The only non-deterministic case is compressing data at the root level, which we can work around by writing a dummy size and overwriting it once the final size is known. Thus, enabling compression requires the root level sink to support position seeking (i.e. in-memory buffers, memory mapped files, or random access files).

Support for Undocumented Features

Unfortunately, MAT 5 files have several features that aren’t covered in the official documentation. This includes most of the recently added types (table, timeseries, string, …​), handle classes, function handles, .fig files, Simulink outputs, etc.

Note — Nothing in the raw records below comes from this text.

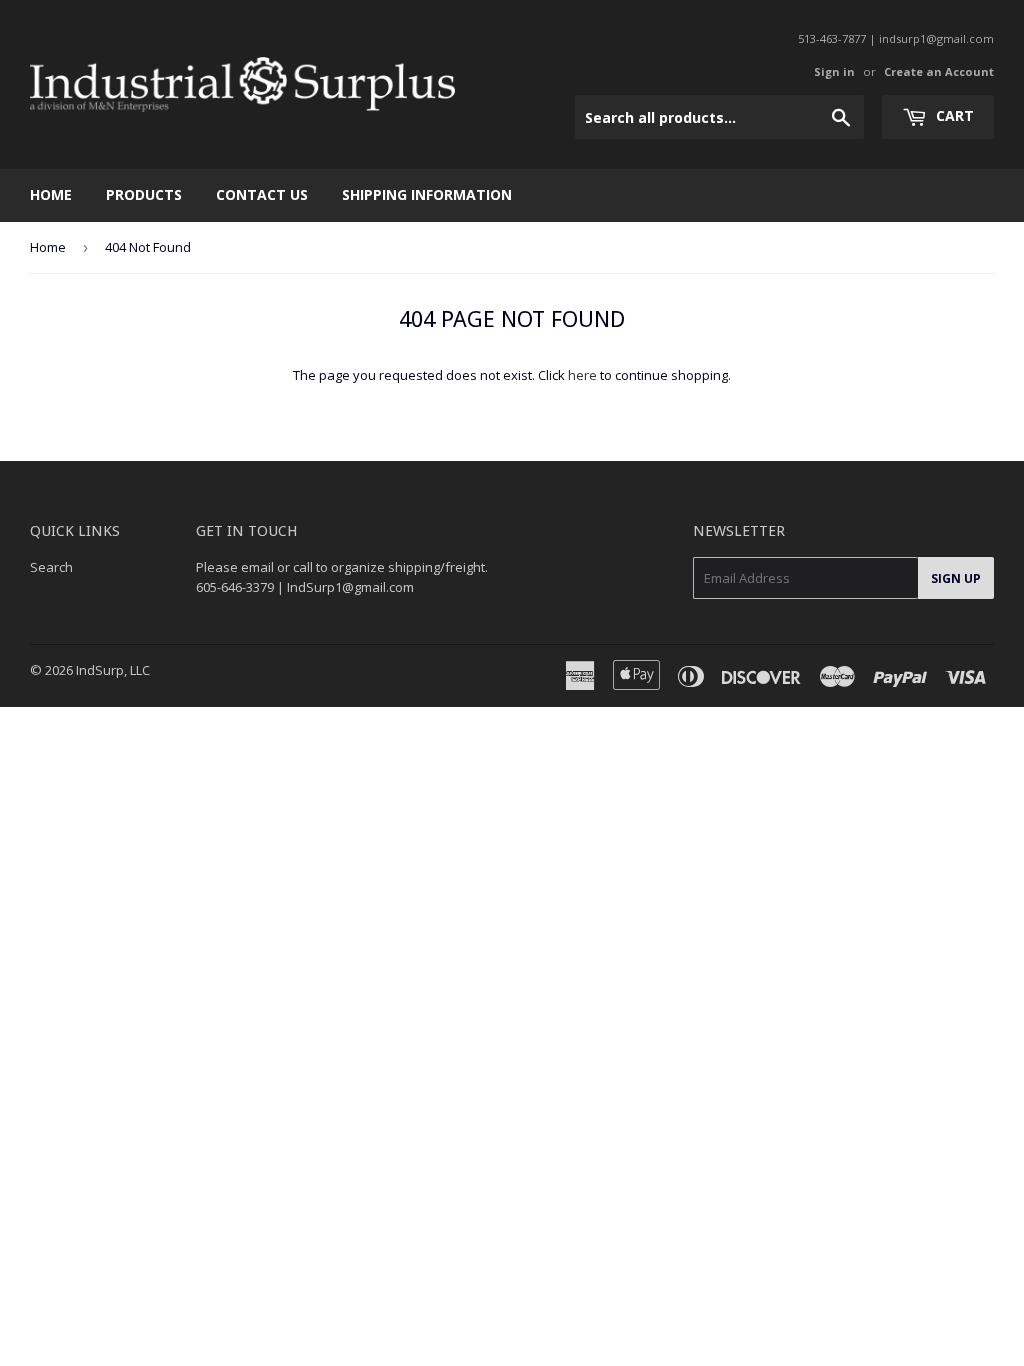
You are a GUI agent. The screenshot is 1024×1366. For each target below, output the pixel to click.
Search (51, 567)
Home (51, 194)
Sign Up (956, 578)
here (582, 375)
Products (144, 194)
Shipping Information (427, 194)
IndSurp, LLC (113, 670)
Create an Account (939, 71)
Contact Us (262, 194)
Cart (953, 115)
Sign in (834, 71)
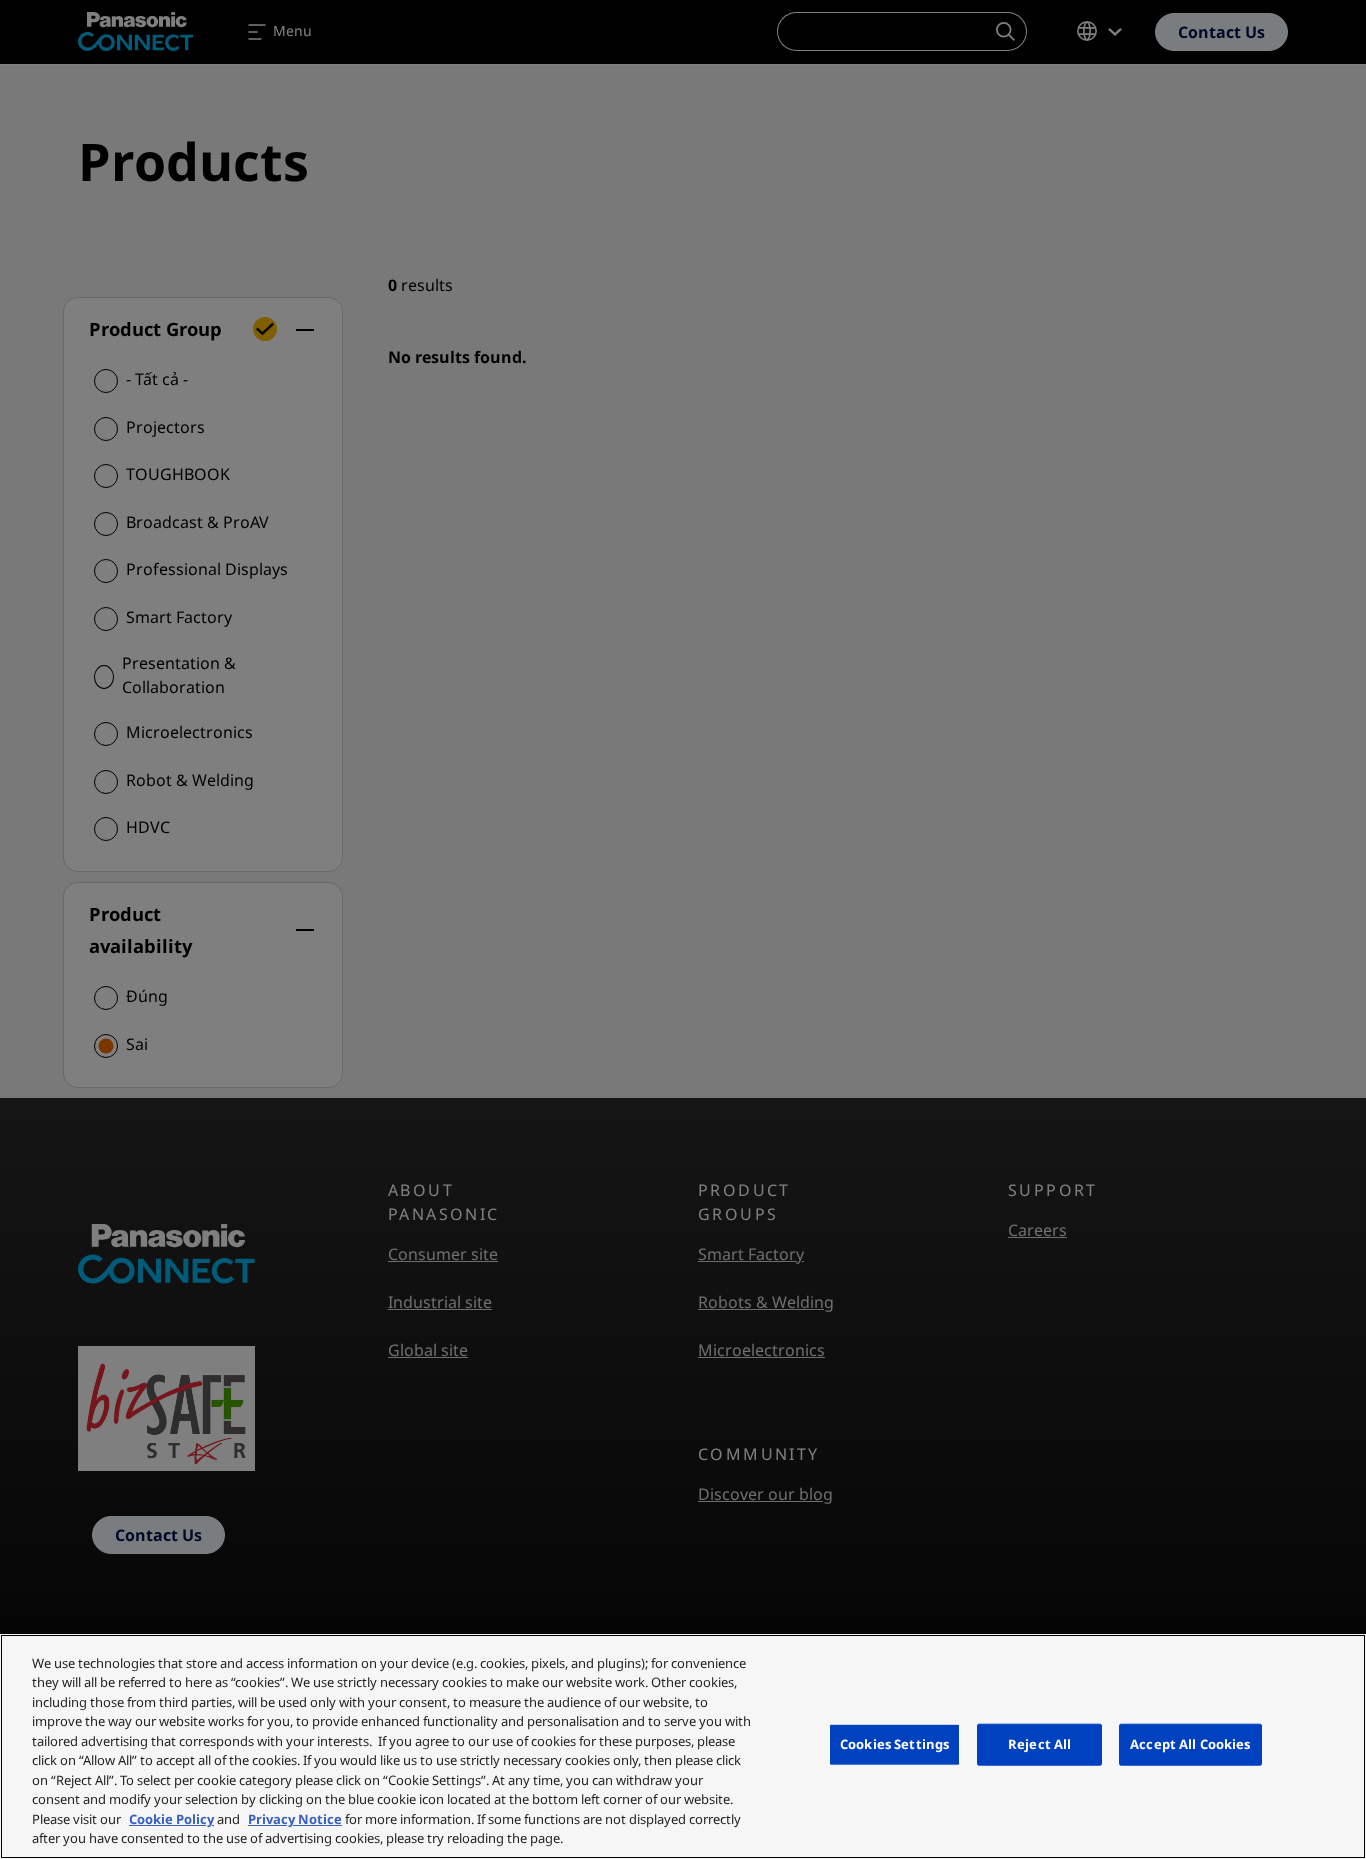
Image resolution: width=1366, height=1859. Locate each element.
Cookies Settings (894, 1744)
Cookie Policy (171, 1819)
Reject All (1039, 1744)
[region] (683, 1746)
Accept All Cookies (1190, 1744)
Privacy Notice (295, 1819)
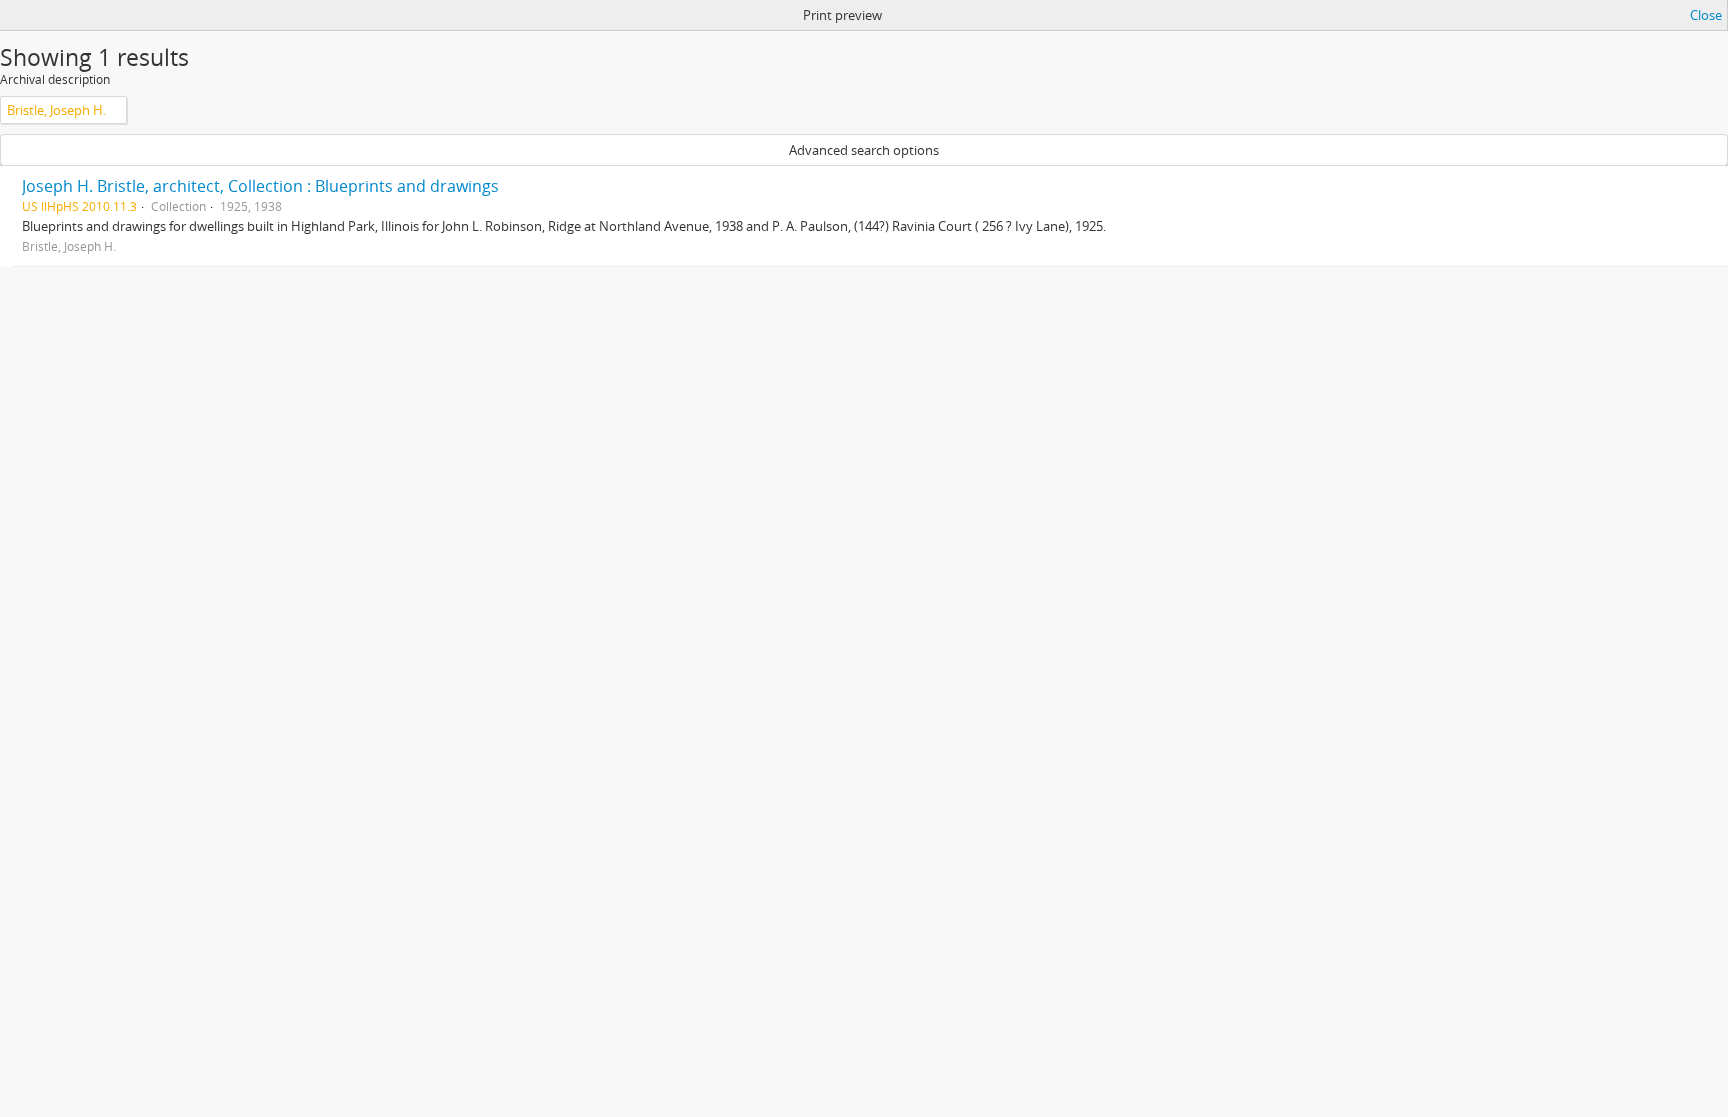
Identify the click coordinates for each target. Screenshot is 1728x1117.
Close (1706, 15)
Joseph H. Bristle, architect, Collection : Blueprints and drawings (260, 186)
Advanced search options (864, 150)
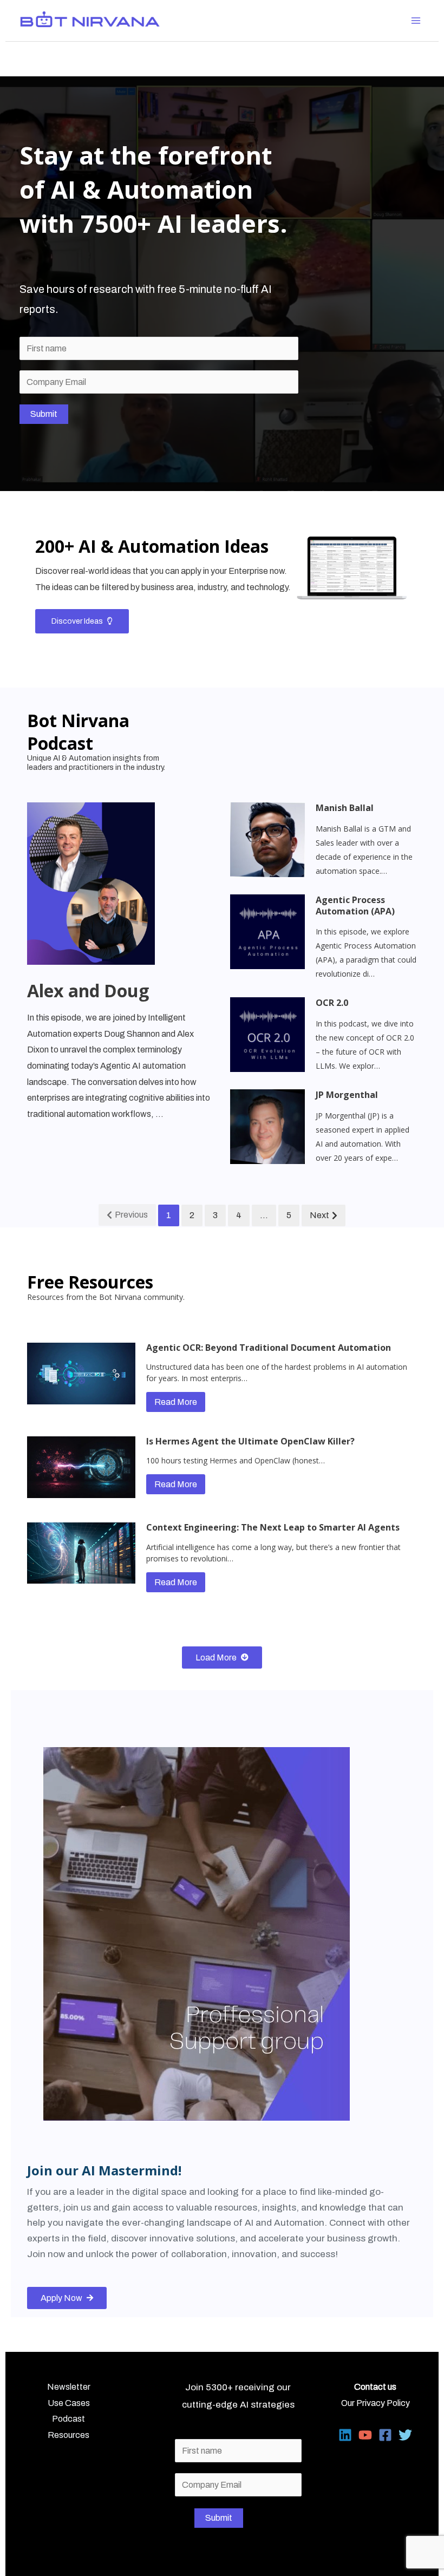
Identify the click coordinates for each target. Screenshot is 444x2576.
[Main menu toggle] (416, 20)
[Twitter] (405, 2435)
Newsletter (68, 2386)
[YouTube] (365, 2435)
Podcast (68, 2418)
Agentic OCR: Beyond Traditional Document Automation (268, 1348)
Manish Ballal (345, 808)
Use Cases (69, 2403)
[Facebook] (385, 2435)
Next (319, 1215)
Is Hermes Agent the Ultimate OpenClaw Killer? (250, 1441)
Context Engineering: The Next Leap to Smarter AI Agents (273, 1527)
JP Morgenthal (347, 1095)
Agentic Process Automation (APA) (355, 905)
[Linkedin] (345, 2435)
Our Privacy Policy (375, 2403)
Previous (131, 1214)
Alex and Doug (88, 990)
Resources (68, 2435)
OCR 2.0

Our current implementation supports reading all of the .mat and .fig files we were able to generate. It also supports editing and saving of the loaded MAT files, e.g., adding entries, changing matrices, or using a different compression level. However, changes to the undocumented parts, such as setting a property on a handle class, will not be saved.

Building Sources

The created sources include unit tests that make use of Java 7 and 8 syntax, so the project needs to be compiled with at least JDK 8.

mvn package

For more information, please check the CI build-script Jenkinsfile

Acknowledgements

MatFileRW (active fork of JMatIO maintained by DiffPlug) served as an inspiration for parts of the implementation as well as a source for test data. We ended up porting and supporting all of their unit tests with the exception of Base64 MDL decoding (which we couldn’t figure out the use case for).

The implementation for reading the undocumented MCOS (MATLAB Class Object System) data is based on Matt Bauman's reverse engineering efforts as well as MatFileRW’s implementation by Matthew Dawson.

Preconditions was copied from Guava.